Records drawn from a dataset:
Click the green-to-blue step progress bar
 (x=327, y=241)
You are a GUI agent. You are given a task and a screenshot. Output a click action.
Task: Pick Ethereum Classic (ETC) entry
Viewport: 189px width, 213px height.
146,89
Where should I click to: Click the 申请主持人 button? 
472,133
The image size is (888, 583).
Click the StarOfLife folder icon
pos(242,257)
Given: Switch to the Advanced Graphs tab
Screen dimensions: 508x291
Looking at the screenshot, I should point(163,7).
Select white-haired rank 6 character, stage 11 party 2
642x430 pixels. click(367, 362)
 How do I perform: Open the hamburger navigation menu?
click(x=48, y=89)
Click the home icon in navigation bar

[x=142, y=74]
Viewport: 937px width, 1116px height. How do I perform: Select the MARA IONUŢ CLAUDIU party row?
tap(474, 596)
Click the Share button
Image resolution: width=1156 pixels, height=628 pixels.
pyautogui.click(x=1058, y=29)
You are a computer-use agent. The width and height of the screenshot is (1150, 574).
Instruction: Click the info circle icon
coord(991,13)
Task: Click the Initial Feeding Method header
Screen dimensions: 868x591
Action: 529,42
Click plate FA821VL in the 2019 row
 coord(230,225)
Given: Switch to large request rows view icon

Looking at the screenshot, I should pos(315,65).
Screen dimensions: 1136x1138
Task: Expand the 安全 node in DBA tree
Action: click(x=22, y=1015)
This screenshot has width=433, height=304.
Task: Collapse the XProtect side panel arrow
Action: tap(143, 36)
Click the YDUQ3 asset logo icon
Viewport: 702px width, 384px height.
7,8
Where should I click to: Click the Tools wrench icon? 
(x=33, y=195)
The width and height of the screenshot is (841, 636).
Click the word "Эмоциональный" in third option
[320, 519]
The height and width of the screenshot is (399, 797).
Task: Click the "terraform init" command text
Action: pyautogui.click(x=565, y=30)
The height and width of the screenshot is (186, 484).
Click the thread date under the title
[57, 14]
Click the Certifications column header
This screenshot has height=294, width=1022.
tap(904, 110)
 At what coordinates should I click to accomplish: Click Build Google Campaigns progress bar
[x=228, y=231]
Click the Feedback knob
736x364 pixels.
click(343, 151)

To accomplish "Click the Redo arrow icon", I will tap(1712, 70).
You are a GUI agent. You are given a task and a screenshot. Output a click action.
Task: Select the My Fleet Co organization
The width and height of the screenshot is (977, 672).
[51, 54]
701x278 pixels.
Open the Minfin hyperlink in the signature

What you will do:
Every line of the data above is to be repeated exactly.

Output of the exercise:
Click the green-to-blue step progress bar
 (x=327, y=241)
You are a GUI agent. You are given a task and a screenshot. Output a click action.
Task: Pick Ethereum Classic (ETC) entry
Viewport: 189px width, 213px height.
146,89
Where should I click to: Click the 申请主持人 button? 
472,133
The image size is (888, 583).
Click the StarOfLife folder icon
pos(242,257)
Given: Switch to the Advanced Graphs tab
Screen dimensions: 508x291
Looking at the screenshot, I should point(163,7).
Select white-haired rank 6 character, stage 11 party 2
642x430 pixels. click(367, 362)
 How do I perform: Open the hamburger navigation menu?
click(x=48, y=89)
Click the home icon in navigation bar

[x=142, y=74]
Viewport: 937px width, 1116px height. How do I perform: Select the MARA IONUŢ CLAUDIU party row?
tap(474, 596)
Click the Share button
Image resolution: width=1156 pixels, height=628 pixels.
pyautogui.click(x=1058, y=29)
You are a computer-use agent. The width and height of the screenshot is (1150, 574).
Instruction: Click the info circle icon
coord(991,13)
Task: Click the Initial Feeding Method header
Screen dimensions: 868x591
Action: 529,42
Click plate FA821VL in the 2019 row
 coord(230,225)
Given: Switch to large request rows view icon

Looking at the screenshot, I should pos(315,65).
Screen dimensions: 1136x1138
Task: Expand the 安全 node in DBA tree
Action: click(x=22, y=1015)
This screenshot has width=433, height=304.
Task: Collapse the XProtect side panel arrow
Action: tap(143, 36)
Click the YDUQ3 asset logo icon
Viewport: 702px width, 384px height.
7,8
Where should I click to: Click the Tools wrench icon? 
(x=33, y=195)
The width and height of the screenshot is (841, 636).
Click the word "Эмоциональный" in third option
[320, 519]
The height and width of the screenshot is (399, 797).
Task: Click the "terraform init" command text
Action: pyautogui.click(x=565, y=30)
The height and width of the screenshot is (186, 484).
Click the thread date under the title
[57, 14]
Click the Certifications column header
This screenshot has height=294, width=1022.
tap(904, 110)
 At what coordinates should I click to accomplish: Click Build Google Campaigns progress bar
[x=228, y=231]
Click the Feedback knob
736x364 pixels.
click(343, 151)

To accomplish "Click the Redo arrow icon", I will tap(1712, 70).
You are a GUI agent. You are given a task and a screenshot. Output a click action.
Task: Select the My Fleet Co organization
The width and height of the screenshot is (977, 672).
[51, 54]
701x278 pixels.
Open the Minfin hyperlink in the signature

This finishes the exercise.